-- What you have to do --
As soon as the line containing "1443x910 pixels." appears in the material below, start returning lines exactly, and end with the line containing "Viewport: 1258px width, 635px height.".

=== Begin Enclosure ===

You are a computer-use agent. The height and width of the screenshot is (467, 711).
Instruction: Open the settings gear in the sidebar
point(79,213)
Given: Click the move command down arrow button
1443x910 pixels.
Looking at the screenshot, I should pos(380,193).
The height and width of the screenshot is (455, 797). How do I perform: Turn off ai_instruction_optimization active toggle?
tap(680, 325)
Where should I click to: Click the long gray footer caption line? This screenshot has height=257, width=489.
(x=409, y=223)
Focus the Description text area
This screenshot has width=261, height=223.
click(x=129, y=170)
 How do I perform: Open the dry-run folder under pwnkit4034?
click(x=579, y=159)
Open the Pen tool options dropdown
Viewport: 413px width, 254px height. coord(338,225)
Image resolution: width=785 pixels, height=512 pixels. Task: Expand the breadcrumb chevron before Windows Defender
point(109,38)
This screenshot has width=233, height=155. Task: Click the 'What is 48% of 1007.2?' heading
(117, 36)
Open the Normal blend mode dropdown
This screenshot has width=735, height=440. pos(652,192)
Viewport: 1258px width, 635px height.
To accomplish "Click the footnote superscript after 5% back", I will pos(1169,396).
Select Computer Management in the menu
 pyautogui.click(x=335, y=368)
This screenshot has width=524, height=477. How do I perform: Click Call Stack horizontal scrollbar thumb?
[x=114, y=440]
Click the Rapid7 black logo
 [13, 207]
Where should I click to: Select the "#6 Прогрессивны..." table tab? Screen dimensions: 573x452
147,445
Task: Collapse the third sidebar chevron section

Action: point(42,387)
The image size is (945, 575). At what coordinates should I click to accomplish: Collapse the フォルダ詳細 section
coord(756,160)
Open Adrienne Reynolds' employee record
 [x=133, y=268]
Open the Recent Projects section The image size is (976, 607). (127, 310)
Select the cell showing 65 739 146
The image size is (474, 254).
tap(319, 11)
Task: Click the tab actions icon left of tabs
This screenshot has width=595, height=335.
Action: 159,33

=== End Enclosure ===

-- Task answer --
1443x910 pixels.
Looking at the screenshot, I should pos(380,193).
The height and width of the screenshot is (455, 797). How do I perform: Turn off ai_instruction_optimization active toggle?
tap(680, 325)
Where should I click to: Click the long gray footer caption line? This screenshot has height=257, width=489.
(x=409, y=223)
Focus the Description text area
This screenshot has width=261, height=223.
click(x=129, y=170)
 How do I perform: Open the dry-run folder under pwnkit4034?
click(x=579, y=159)
Open the Pen tool options dropdown
Viewport: 413px width, 254px height. coord(338,225)
Image resolution: width=785 pixels, height=512 pixels. Task: Expand the breadcrumb chevron before Windows Defender
point(109,38)
This screenshot has width=233, height=155. Task: Click the 'What is 48% of 1007.2?' heading
(117, 36)
Open the Normal blend mode dropdown
This screenshot has width=735, height=440. pos(652,192)
Viewport: 1258px width, 635px height.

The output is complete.